---- Provided information

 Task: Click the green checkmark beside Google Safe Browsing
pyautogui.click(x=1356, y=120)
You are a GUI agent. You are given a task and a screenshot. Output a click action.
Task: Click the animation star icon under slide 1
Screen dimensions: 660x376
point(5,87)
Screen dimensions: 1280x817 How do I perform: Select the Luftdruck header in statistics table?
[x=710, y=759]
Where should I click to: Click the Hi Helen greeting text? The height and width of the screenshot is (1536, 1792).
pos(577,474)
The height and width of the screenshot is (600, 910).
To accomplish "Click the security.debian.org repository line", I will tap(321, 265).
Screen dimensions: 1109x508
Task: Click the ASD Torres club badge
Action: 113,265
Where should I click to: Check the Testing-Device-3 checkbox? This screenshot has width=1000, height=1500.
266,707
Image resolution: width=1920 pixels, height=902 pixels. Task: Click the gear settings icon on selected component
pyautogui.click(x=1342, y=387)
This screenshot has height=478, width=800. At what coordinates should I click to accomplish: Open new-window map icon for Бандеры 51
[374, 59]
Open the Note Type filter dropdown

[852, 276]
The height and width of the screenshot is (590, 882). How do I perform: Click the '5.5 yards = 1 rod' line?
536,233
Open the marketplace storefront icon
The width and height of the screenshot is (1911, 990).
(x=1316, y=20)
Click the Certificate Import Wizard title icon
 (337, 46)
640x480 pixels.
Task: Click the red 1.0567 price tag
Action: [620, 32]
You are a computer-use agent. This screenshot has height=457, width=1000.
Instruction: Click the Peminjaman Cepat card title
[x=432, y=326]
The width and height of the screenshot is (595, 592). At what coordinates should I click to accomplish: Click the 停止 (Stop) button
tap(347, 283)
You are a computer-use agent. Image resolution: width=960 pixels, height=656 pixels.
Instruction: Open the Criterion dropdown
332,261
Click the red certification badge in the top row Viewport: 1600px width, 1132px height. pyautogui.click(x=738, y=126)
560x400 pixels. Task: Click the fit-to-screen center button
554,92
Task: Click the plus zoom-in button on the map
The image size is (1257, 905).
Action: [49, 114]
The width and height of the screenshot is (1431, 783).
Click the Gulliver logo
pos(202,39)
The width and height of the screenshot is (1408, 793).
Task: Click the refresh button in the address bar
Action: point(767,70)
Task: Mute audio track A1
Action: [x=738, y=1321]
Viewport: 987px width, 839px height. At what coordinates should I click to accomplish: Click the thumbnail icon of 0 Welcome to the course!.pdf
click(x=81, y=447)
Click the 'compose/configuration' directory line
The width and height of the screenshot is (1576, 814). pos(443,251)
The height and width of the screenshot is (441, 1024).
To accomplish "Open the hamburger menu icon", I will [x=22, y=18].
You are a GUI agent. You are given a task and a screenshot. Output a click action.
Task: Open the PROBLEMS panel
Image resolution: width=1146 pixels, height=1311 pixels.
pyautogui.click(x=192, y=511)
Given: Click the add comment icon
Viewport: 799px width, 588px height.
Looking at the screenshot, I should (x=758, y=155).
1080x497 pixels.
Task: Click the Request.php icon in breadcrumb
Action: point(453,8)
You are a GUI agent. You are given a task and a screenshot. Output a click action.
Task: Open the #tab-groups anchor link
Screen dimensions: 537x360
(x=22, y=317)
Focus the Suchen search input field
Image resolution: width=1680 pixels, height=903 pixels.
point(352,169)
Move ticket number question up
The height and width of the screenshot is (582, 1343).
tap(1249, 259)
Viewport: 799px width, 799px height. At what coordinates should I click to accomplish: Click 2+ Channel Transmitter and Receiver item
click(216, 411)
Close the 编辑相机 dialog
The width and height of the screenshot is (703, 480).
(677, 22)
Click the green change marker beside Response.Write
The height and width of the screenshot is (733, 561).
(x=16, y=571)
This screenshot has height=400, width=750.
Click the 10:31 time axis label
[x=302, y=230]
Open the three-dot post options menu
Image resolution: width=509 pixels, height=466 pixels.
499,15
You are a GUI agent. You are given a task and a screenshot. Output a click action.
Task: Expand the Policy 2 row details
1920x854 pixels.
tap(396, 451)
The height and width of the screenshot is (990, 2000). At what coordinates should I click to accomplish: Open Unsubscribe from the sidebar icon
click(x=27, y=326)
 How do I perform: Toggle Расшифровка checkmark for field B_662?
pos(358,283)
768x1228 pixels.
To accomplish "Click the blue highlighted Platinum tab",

--------

### Activity:
Could you report how many lines of the entries include the word "computer"? Only the number is needed.

### Result of the task:
2